> [Extracto de origen]:
····················
Las recientes reuniones del Servicio de Impuestos Nacionales con la Asociación de Auditores de La Paz, la Cámara Nacional de Industrias, la Cámara de Exportadores de Bolivia, la Cámara Nacional de Comercio, así como con organismos internacionales como el Fondo Monetario Internacional, el Banco Interamericano de Desarrollo y el Banco Mundial, evidencian una señal positiva de apertura institucional. Este conjunto de encuentros refleja el reconocimiento de que el sistema tributario requiere diálogo técnico y cooperación; sin embargo, esa apertura no puede agotarse en actos formales ni en fotografías oficiales, sino que debe traducirse en resultados concretos, verificables y jurídicamente relevantes para los contribuyentes.
Sin embargo, este proceso de apertura presenta una debilidad estructural que se visualiza la exclusión de la mayoría de los contribuyentes que no cuentan con representación institucional. Los contribuyentes “de a pie”, pequeños comerciantes, profesionales independientes y microempresarios también viven diariamente los efectos del sistema tributario. Si el SIN pretende una reforma integral y legítima, debe abrir canales directos de participación ciudadana, por ejemplo, una plataforma web abierta al público en general para recibir sugerencias, quejas y propuestas de mejora, con seguimiento y respuesta institucional. La participación no puede ser un prerrogativa de unos pocos actores organizados en entes gremiales y de cooperación internacional.
El diálogo, además, debe ir acompañado de una exigencia firme de comportamiento ético dentro de la propia administración tributaria. Como ya es de conocimiento de la mayoría de los contribuyentes bolivianos persisten las prácticas graves que afectan la confianza en el sistema, especialmente cuando funcionarios coaccionan o extorsionan a contribuyentes para cumplir metas de recaudación, y otros que dilatan indebidamente los procesos con el único fin de conservar cargos o evitar responsabilidades. Estas conductas no son casuales ni excepcionales, por el contrario se han consolidado como la norma y constituyen desviaciones del poder administrativo y vulneran principios básicos como legalidad, buena fe, debido proceso y servicio a la colectividad.
····················
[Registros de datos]
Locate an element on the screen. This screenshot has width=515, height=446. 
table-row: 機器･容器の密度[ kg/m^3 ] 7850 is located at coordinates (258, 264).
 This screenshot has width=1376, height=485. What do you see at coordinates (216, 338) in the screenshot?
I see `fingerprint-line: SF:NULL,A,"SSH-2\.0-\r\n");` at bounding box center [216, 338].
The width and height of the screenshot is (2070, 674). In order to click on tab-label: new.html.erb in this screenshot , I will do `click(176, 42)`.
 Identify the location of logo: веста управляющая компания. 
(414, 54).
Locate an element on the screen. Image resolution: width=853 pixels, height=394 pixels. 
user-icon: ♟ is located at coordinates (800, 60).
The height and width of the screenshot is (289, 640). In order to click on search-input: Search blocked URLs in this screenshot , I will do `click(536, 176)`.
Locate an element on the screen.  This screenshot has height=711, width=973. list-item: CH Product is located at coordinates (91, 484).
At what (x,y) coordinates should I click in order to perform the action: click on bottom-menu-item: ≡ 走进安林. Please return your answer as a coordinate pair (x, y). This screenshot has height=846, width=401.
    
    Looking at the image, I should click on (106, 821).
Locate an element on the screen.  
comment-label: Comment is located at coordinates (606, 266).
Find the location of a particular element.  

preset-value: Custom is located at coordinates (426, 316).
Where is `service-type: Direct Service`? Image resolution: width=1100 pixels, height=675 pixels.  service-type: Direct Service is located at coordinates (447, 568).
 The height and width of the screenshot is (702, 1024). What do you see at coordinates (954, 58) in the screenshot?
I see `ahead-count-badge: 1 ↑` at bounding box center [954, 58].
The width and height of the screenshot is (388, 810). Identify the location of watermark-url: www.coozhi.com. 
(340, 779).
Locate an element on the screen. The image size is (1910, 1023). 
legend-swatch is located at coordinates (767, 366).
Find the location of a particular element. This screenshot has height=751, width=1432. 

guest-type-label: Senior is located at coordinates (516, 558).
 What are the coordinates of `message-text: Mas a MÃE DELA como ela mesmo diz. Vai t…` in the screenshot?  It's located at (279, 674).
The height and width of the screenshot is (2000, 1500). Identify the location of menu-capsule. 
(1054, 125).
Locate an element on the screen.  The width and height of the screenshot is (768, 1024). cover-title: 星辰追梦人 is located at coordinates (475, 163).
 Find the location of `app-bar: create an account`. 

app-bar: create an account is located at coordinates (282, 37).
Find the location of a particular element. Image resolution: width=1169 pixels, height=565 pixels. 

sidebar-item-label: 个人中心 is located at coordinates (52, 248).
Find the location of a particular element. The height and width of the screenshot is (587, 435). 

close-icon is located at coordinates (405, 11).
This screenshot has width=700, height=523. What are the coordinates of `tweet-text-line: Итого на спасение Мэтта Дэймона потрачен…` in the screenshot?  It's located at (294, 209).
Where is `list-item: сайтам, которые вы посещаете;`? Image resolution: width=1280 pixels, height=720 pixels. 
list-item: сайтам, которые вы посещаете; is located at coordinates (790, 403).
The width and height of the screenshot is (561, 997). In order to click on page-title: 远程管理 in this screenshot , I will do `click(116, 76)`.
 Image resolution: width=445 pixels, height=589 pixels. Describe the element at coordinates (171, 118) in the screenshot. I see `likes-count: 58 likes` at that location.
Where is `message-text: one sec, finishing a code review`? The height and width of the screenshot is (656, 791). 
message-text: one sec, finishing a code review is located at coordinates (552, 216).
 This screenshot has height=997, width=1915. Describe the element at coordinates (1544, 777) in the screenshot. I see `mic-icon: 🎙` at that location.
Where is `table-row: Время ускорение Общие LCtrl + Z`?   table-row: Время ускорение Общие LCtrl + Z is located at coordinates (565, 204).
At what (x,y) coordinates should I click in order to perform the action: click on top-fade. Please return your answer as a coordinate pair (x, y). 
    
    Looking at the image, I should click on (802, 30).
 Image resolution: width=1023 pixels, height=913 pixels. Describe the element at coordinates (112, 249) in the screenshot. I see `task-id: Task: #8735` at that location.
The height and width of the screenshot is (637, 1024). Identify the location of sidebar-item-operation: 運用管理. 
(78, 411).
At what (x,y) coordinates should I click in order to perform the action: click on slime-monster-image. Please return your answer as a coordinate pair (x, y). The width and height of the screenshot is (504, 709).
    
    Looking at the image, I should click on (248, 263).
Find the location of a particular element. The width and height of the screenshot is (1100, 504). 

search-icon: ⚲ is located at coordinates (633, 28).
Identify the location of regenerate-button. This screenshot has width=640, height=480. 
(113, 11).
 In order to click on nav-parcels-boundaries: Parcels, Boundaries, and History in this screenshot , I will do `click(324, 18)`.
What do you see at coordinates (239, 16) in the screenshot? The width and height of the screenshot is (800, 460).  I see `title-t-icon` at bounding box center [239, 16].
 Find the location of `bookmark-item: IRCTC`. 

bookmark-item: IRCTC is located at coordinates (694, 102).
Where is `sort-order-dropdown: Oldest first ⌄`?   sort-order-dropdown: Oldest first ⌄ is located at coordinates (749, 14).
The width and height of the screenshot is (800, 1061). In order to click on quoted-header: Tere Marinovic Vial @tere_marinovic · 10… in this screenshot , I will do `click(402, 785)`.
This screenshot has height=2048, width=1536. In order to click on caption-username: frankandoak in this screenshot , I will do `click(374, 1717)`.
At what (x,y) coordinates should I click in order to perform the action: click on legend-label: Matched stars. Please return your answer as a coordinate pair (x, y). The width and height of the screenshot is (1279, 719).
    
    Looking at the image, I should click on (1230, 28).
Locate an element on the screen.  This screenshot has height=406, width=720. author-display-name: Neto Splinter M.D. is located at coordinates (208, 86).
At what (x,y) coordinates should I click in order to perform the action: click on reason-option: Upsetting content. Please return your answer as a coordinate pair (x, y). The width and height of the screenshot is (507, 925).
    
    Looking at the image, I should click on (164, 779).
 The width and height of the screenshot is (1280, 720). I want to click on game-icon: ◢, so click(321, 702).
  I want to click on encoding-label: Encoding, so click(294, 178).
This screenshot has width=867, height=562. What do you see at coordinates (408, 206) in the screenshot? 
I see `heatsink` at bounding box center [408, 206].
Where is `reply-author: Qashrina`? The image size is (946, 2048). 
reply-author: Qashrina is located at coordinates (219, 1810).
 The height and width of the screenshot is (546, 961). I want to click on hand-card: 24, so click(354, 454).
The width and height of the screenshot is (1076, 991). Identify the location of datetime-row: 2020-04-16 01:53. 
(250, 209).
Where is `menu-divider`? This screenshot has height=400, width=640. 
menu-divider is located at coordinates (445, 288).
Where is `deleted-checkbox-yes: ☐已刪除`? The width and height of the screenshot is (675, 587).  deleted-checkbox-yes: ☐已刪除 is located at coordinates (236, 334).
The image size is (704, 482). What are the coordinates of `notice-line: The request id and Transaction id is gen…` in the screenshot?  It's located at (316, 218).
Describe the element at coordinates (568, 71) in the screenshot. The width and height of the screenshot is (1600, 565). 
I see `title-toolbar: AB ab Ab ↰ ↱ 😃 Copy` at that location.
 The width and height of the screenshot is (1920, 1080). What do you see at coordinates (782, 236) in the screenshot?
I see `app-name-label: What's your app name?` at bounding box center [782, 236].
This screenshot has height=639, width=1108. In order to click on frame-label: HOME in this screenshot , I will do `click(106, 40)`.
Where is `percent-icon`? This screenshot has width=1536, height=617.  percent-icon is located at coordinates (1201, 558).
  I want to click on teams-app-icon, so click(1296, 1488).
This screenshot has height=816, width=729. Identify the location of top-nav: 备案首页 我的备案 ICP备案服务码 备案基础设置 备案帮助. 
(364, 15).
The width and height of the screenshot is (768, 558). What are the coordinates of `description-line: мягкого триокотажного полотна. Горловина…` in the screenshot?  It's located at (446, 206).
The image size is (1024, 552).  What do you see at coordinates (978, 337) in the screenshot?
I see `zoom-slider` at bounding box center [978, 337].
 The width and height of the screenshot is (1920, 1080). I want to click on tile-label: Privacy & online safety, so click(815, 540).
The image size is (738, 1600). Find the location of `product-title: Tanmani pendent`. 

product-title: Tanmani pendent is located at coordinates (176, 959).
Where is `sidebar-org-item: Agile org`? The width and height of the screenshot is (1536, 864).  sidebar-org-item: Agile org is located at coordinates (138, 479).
····················
> [Qué hacer]:
Responda sobre el texto acerca del Servicio de Impuestos Nacionales:
(a) ¿Qué organismos internacionales se mencionan entre los que se reunieron con el Servicio de Impuestos Nacionales?
(b) ¿Qué canal directo de participación ciudadana se propone como ejemplo?
(c) ¿Qué principios básicos vulneran las conductas de los funcionarios que se describen?
Las líneas son un material independiente del texto.

> [Solución]:
(a) El Fondo Monetario Internacional, el Banco Interamericano de Desarrollo y el Banco Mundial.
(b) Una plataforma web abierta al público en general para recibir sugerencias, quejas y propuestas de mejora, con seguimiento y respuesta institucional.
(c) La legalidad, la buena fe, el debido proceso y el servicio a la colectividad.